The residential caregiver becomes unable to look after the student
- If there is another adult in the household who is able take on the role of residential caregiver/primary carer, the student should remain where they are.
- If the person who takes on the role of residential caregiver does not usually live in the household, and/or has not been vetted in accordance with the Code of Practice, this person must be vetted including a Police vet.
- If an urgent Police vet is needed schools can use the code “COVID-19” in the Police vetting request.
- The person who takes on the role of residential caregiver must also be vaccinated in accordance with the vaccination order.
- If there is no other suitable adult within the household to take on the role of residential caregiver, contact the Regional Office for further advice on moving the student to alternative accommodation.
- The school principal or other members of the senior leadership team.
- International staff should engage school leadership in any emergency situation that may arise. - This should be done remotely, where possible.
- Each school has an MoE liaison person who is on call. Your principal will have the contact for your school’s liaison, and they should be brought in when emergency accommodation situations arise.
- Emergencies that lead to a breach of public health rules are a Police or medical officer of health matter.
- For Police support where students are at immediate risk of harm, use the 111 number.
- For Police support in other situations, use the 105 number. Where necessary, Police may engage in person.
- Health Line 0800 358 5453 (Covid-19) and 0800 611 116 (general).
- Where students become ill or their host families become ill, schools must contact Healthline and health authorities will lead school staff on next steps.
- Crisis Assessment Teams (CAT) — Ministry of Health mental health crisis assessment teams around the regions, for emergencies only.
Guidance on responding to accommodation issues that arise during the COVID-19 response
If you need to provide alternative accommodation, you must ensure that it meets all the requirements in the Code of Practice. If an urgent police vetting is needed, schools can enter ‘COVID-19’ into the ‘Agency Reference’ field of the online vetting request form.
Note, this code should only be used where alternative arrangements are required urgently as a result of COVID-19, and schools must enter the code into reference field exactly as “COVID-19”.

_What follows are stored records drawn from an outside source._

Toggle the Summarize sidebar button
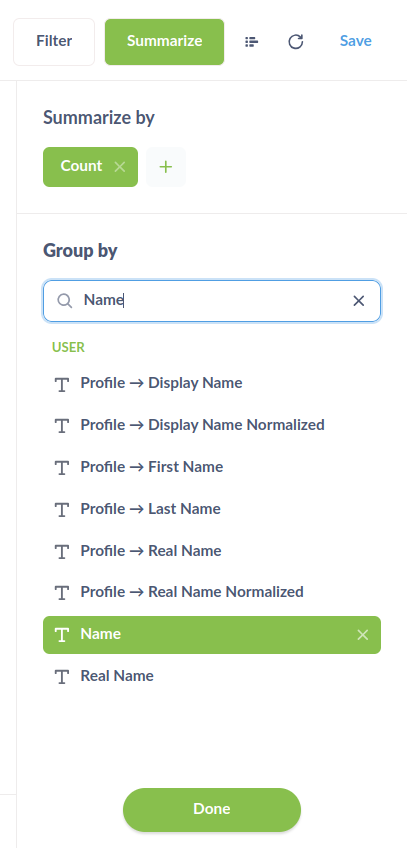 pos(164,42)
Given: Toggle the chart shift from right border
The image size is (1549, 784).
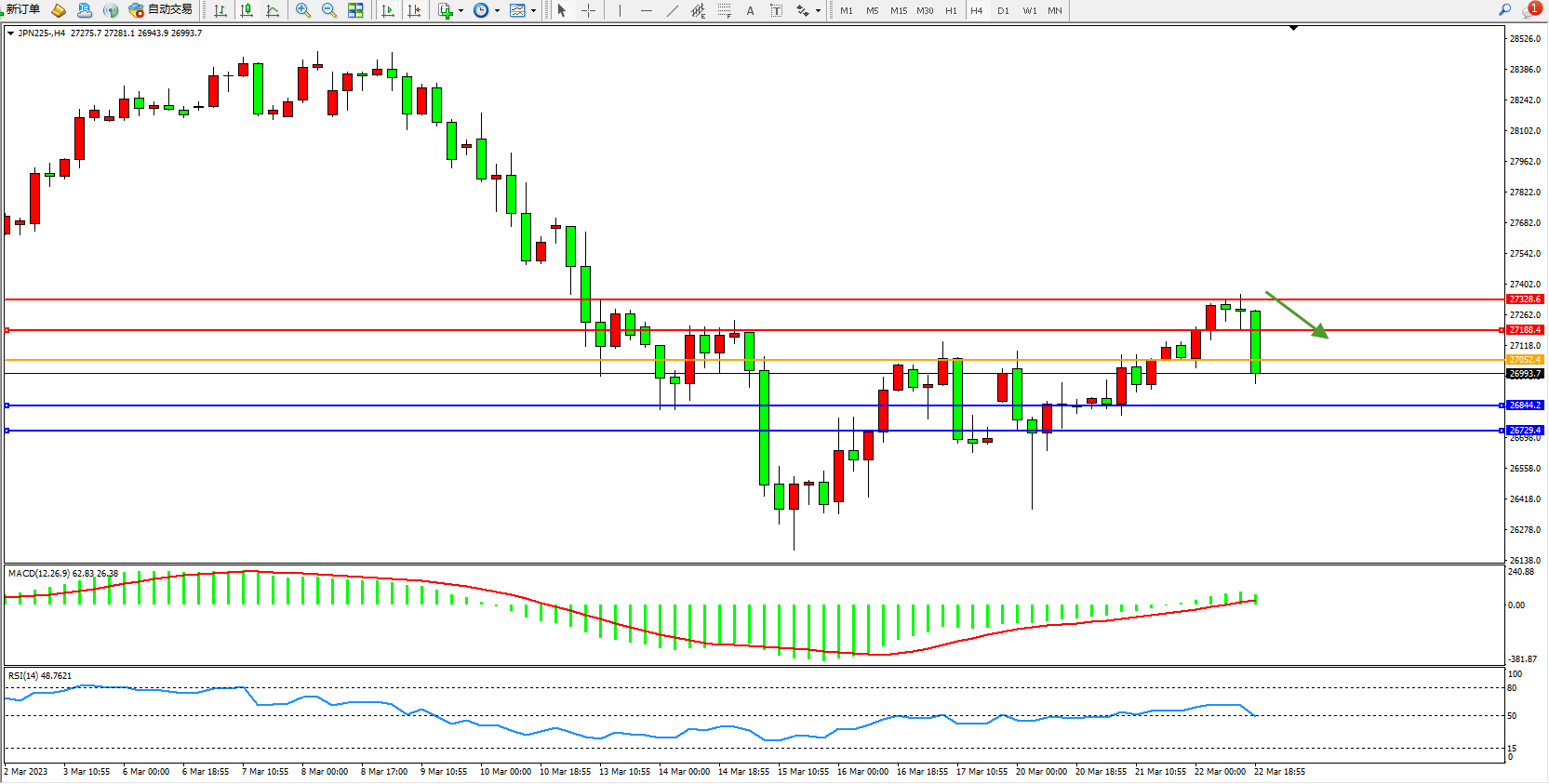Looking at the screenshot, I should [x=414, y=10].
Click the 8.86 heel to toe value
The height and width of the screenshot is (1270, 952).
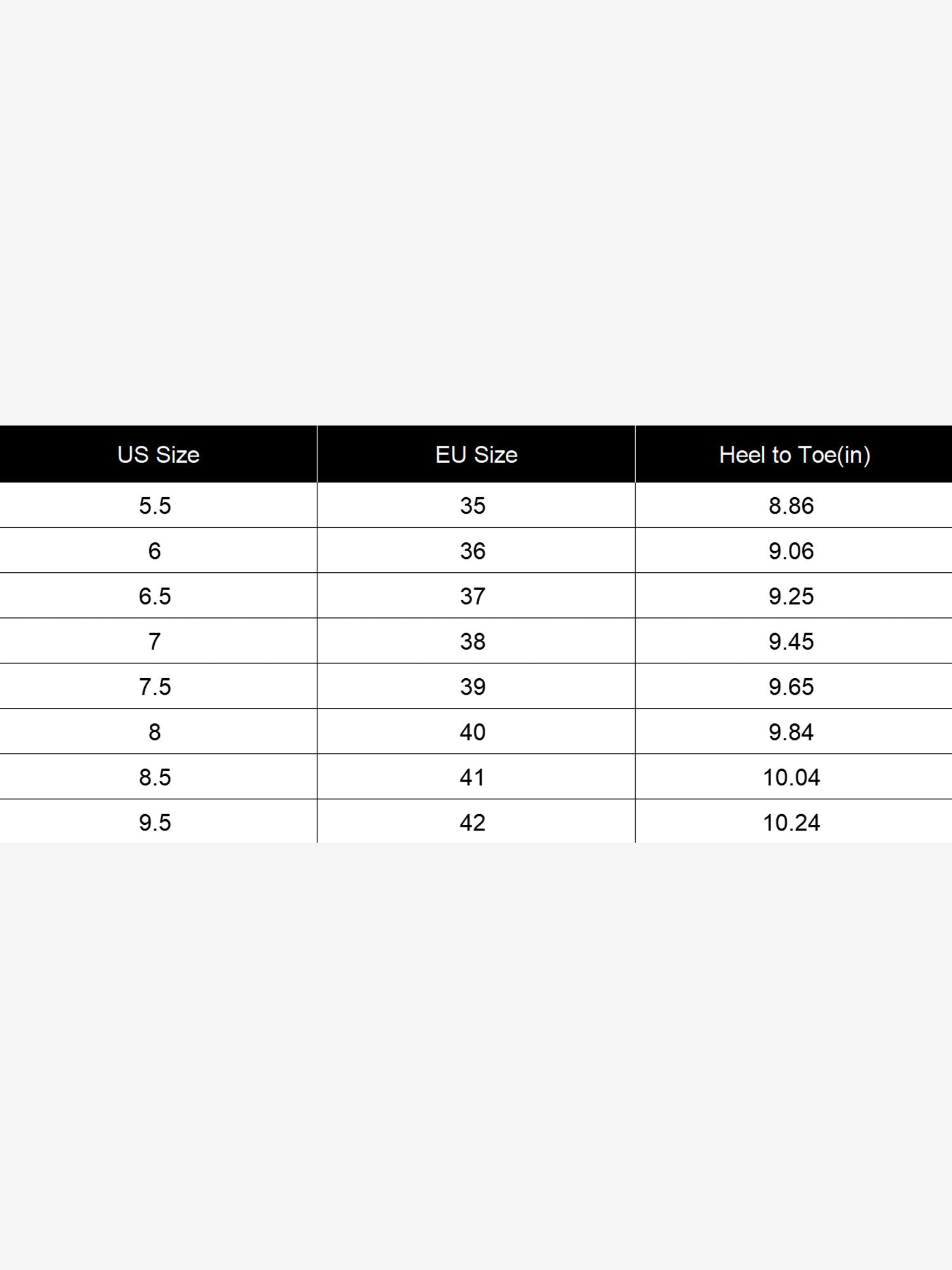coord(794,505)
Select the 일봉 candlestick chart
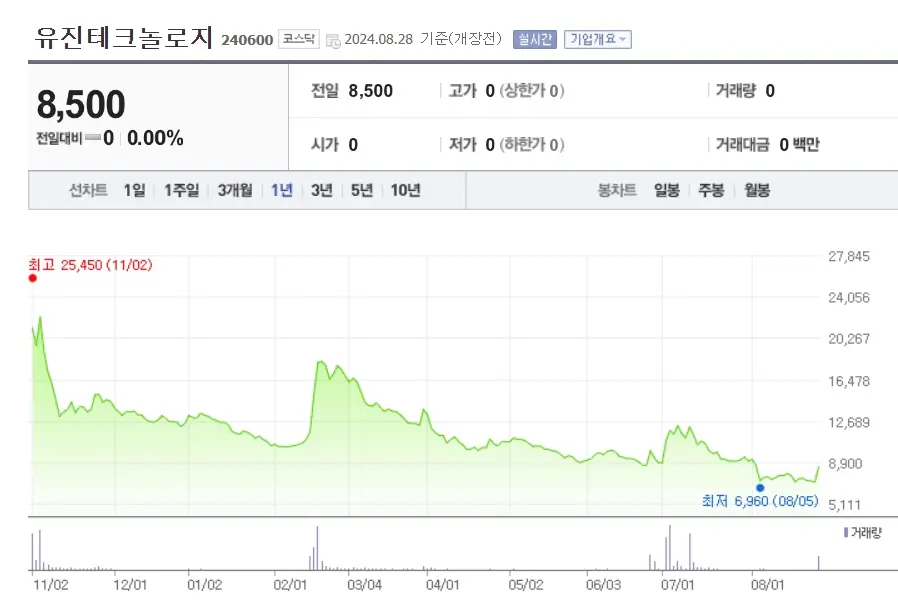Viewport: 898px width, 609px height. [665, 189]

Unless there are no other options, students should not be moved to accommodation shared with anyone who is at high-risk for COVID-19 (over 70 or with existing health issues), or essential workers. It is also desirable to move students into households where everyone over 12 years of age is vaccinated. This is to protect both the homestay family and the student.

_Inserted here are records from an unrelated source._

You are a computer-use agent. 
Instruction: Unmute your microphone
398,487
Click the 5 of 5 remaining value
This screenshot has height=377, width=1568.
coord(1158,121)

Providers or students with visa-related questions should contact Immigration New Zealand or check their website for general information about student visas relating to COVID-19:
Anyone 12 years and over who has had any dose of the COVID-19 vaccine administered in New Zealand can now request an International Travel Vaccination Certificate.
For more information about domestic and international travel, go to the COVID-19 website.
Before a student leaves the country, educational providers must ensure that certain requirements are met under the Code.
- Clear and timely communication with students and parents or legal guardians about travel. Parents/legal guardians and students should only be consenting to travel with an informed understanding of the relevant risks, the possibility of changing plans, and the uncertainty about being able to return to NZ to study in the future.
- A transfer of care plan for under 18 students that is agreed to in writing (digitally) by the parents or legal guardians.
- Appropriate and safe supervision for students under 18 to ensure that the wellbeing of the student is maintained during their transfer of care.
- When travelling to the airport, health and safety advice must be followed.